Apply what you read.
1. In the tribute to the dog, what did the dog call her frisbee?
2. Resume the tribute to the dog after its last sentence, carrying on in the same style.

Selected text.
--------------------------------

She will never have been “just a dog.” She is…

  • the reason we have tile instead of wood baseboards, and tile around our front door.
  • the dog who attempted to eat an electrical cord as a puppy, shot across the house from the dining room to the foyer, messed herself, and still just wanted her mommy (she also ate a Blackberry phone, a remote control, Robert’s glasses, and probably an inedible Nylabone we never found).
  • the dog who figured out if she barked at the front door, her brother would get off the couch to see and she could steal his spot.
  • so intense that if she did not catch her “flippy” (frisbee) before it hit the ground she would pick it up, fling it back and forth in her mouth, and growl at it…then bring it back to us bent like a taco in her mouth.
  • the dog who started trouble with other dogs at the dog park just to watch her brother come running to her rescue.
  • the dog who came back slimy and green from having eluded us and running into a swampy canal behind the neighbor’s house… twice.
  • the dog who could bend herself in half and walk at us sideways when she was happy to see us, snarling the whole time (a frightening sight if you didn’t know it meant she was happy).
  • the dog who leaned on everything.
  • the dog who scratched my arms every day when I got home because her love was so intense and she was trying to become one with me.
  • the puppy who ran down the hall carrying a large bathroom rug in her mouth, shaking it and tripping over it.
  • the devious dog who could duck into the shadows of the hallway and wait for the cat to fall into her trap, but then realize she was terrified of the cat.
  • the dog who was unaccustomed to kids and the noises they make. When Linnea first moved in, she was scared, then curious. She would spy on her from a distance and check on her while she slept. Then she decided the little person needed her protection and they became the best of friends.

--------------------------------

Data extract.
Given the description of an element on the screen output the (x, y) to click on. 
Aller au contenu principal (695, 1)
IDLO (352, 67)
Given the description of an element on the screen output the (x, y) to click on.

--------------------------------

Exercise results.
1. Her "flippy."

2.
  • the dog who still checked on Linnea’s room even when she stopped coming to visit us.
  • the dog who practically jumped into my lap to cheer me up when I was sad because we found out she had cancer. Her level of empathy far exceeded most of the people I know.

MJ will never have been “just a dog.” She was our fur baby, our little girl, our puppy, our family. She loved unconditionally, and she loved hard. I know her time is coming, and coming faster than I thought it would. I don’t want to cheat her out of any of her quality time in joy and love, but her bad times are becoming more frequent now, and I also cannot drag out her pain and suffering. I don’t ever want to say goodbye, but I know it’s coming. I cannot imagine coming home to a house without my MJ greeting me. And I cannot cry in front of her because she feels so much that I feel. I haven’t had much loss in my life, thankfully, and I just don’t know how to prepare for this.

There is no way to prepare, and I know she’s now gone, but it still just doesn’t feel real yet. I’m glad we said goodbye in our home, where she was comfortable. I’m glad her brother was there and that I got to pet her as she went to sleep forever.